> [Work required]
From the entries below, pull out each line where "agent" appears.

Saved data entries
- - -

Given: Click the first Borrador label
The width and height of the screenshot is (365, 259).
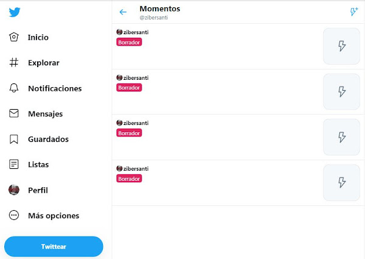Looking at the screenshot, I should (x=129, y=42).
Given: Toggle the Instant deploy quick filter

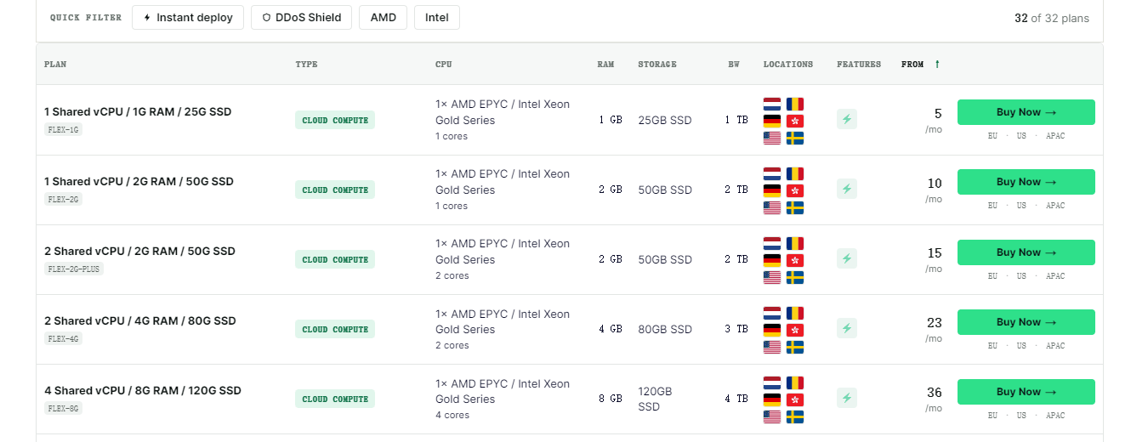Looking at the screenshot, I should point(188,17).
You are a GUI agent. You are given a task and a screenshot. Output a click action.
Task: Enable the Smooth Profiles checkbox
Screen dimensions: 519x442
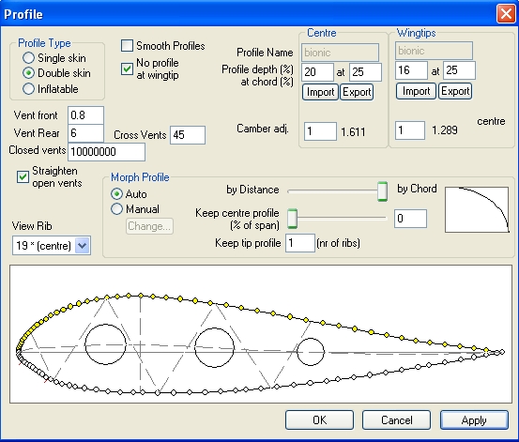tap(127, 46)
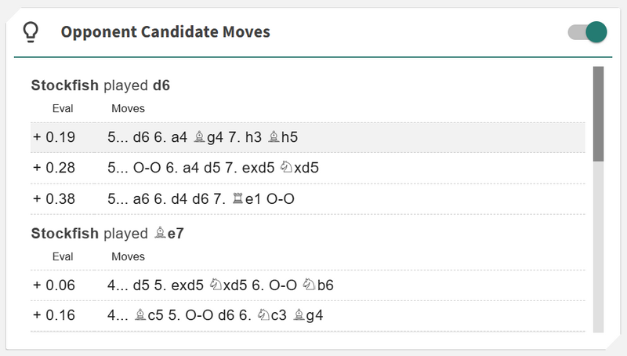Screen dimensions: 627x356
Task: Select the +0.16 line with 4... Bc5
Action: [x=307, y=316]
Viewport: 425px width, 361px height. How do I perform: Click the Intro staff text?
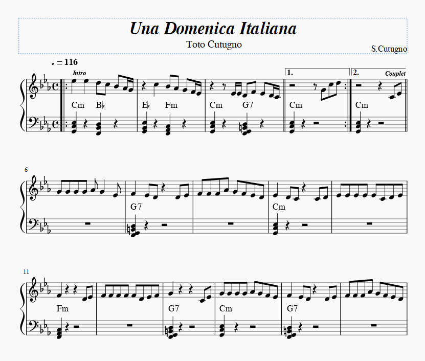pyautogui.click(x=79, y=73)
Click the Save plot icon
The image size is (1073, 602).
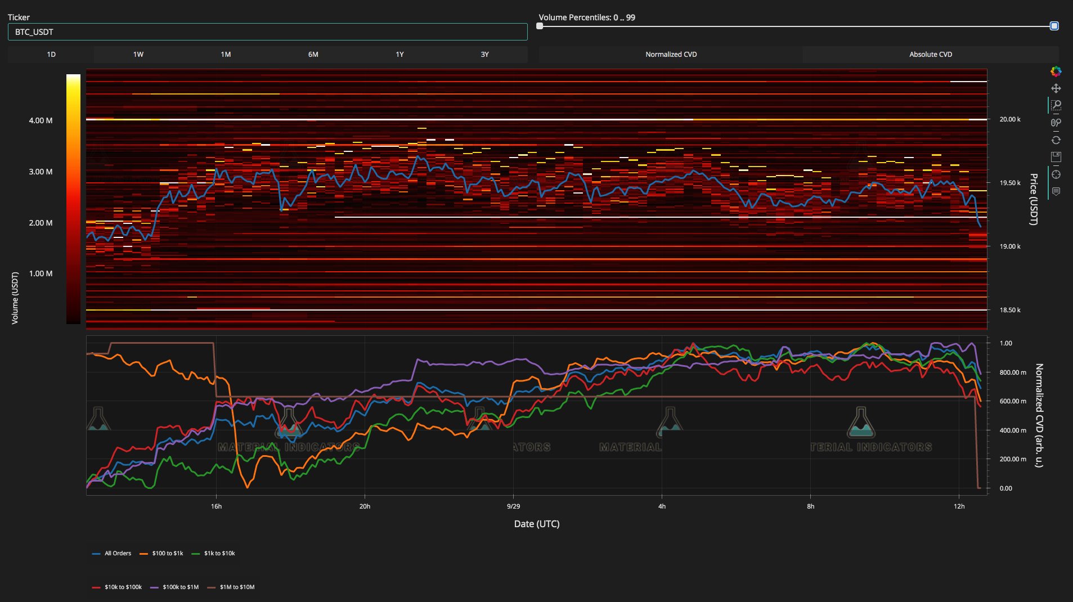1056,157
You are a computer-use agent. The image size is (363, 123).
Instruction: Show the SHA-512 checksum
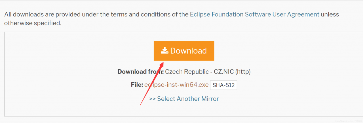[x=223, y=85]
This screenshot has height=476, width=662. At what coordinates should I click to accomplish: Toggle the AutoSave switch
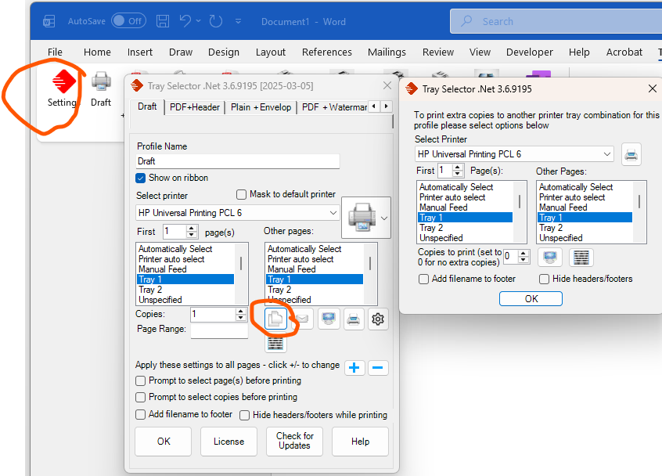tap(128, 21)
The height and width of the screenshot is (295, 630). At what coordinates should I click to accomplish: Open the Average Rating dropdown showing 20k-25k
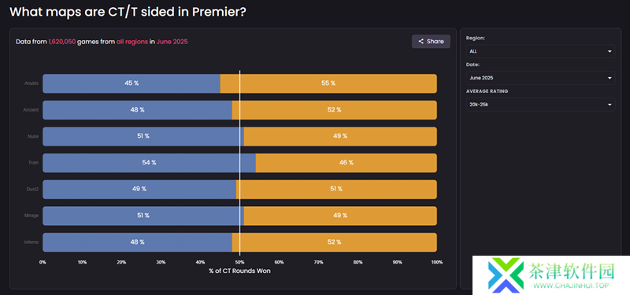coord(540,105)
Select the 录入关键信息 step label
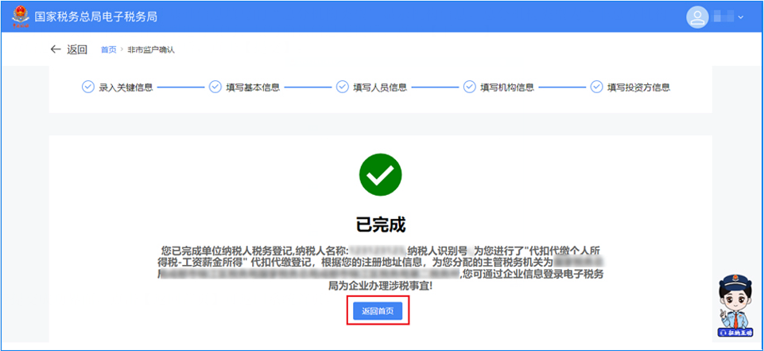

- - -

> [Answer for the task]
You are a GUI agent. You are given a task and a screenshot. Output a click action.
You are a computer-use agent. The image size is (363, 123).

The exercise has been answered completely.